Далее Дракс спросил, можно ли отсюда заключить, что соглашение о том, чтобы не давать никаких сообщений в прессу без предварительной консультации всех сторон, остается в силе?

Ворошилов ответил, что совещание прекращает свою работу на продолжительный период времени. (На это заявление Думенк и Бернет стали энергично качать головами в знак несогласия с предположением маршала). Поэтому связывать себя сейчас нет надобности. Однако советская военная миссия не собирается давать каких-либо сведений в прессу. (Нарком снова обманет союзников: уже через 6 дней «Известия» напечатают его интервью, в котором он заявит, что переговоры прекращены, и объяснит, что во всем виноваты англичане и французы. – Л.П.).

Дракс сказал, что англо-французская миссия принимает это к сведению и заявляет, что со своей стороны она также не собирается делать каких-нибудь заявлений в прессе.

Шапошников сказал, что советская миссия получила ряд вопросов от англо-французской миссии. Со своей стороны советская миссия задавала мало дополнительных вопросов, и оставляет за собою право после продолжения работы совещания поставить вопросы, которые она найдет нужным. Дракс сказал, что это само собой разумеется, и так как программа совещания исчерпана, передал еще пять вопросов, касающихся военно-воздушных сил.
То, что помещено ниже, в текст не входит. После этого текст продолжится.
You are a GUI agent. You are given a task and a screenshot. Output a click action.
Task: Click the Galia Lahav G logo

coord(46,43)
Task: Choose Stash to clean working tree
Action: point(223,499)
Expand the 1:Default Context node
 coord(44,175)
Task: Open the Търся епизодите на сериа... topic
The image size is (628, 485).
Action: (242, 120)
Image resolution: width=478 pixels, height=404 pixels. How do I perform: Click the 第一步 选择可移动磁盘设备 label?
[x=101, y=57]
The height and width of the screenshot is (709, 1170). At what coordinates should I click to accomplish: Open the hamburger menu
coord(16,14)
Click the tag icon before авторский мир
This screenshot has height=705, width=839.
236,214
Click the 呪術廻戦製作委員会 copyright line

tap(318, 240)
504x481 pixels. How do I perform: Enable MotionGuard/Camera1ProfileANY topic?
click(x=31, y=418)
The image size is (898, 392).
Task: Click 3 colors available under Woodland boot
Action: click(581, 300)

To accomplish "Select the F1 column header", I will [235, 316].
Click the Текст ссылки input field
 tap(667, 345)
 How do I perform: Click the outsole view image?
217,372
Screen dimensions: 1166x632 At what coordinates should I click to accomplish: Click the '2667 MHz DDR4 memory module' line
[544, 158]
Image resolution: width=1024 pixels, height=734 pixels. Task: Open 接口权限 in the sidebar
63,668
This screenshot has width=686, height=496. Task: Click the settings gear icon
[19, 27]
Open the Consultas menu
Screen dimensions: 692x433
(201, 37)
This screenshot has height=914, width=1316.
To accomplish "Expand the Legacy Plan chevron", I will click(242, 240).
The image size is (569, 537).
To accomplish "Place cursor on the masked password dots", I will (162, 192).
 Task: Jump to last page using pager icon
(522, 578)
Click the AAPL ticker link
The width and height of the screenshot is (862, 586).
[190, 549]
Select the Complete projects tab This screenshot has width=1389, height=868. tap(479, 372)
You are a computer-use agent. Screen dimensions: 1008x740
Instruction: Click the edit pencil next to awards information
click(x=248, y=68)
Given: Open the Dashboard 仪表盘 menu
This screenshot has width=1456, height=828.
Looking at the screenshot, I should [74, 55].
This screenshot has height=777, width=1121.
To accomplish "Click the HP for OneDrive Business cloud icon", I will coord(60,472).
Дракс предложил, если Ворошилов не возражает, отложить заседания, но добавил, что он был бы удивлен, если бы ответ на политические вопросы не пришел до 27 августа784. После этого заявления Дракс объявил заседание закрытым.


ВОПРОСЫ ФРАНЦУЗСКОЙ И АНГЛИЙСКОЙ ВОЕННЫХ МИССИЙ, КАСАЮЩИЕСЯ ВОЗДУШНЫХ СИЛ (Перевод с английского).

21 августа 1939 г.


1. С какой быстротой советские воздушные силы могут быть мобилизованы на польском и румынском фронтах?

2. Предполагает ли советское командование действовать со своих собственных авиационных баз или с передовых баз в Польше и Румынии? (Вопрос, очевидно, был вызван весьма радужным докладом Локтионова о том, что дальность полета советских бомбардировщиков с полной бомбовой нагрузкой позволяет эффективно бомбить объекты на территории Германии без использования промежуточных аэродромов. – Л.П.).

3. Мог бы Советский Союз снабжать Румынию и Польшу самолетами или материалами, необходимыми для их постройки? (Советскому Союзу самому не хватало материалов для постройки самолетов, в особенности – алюминия и качественных авиамоторов. – Л.П.).

4. Предполагает ли Советский Союз в случае войны помогать Турции самолетами и оборудованием?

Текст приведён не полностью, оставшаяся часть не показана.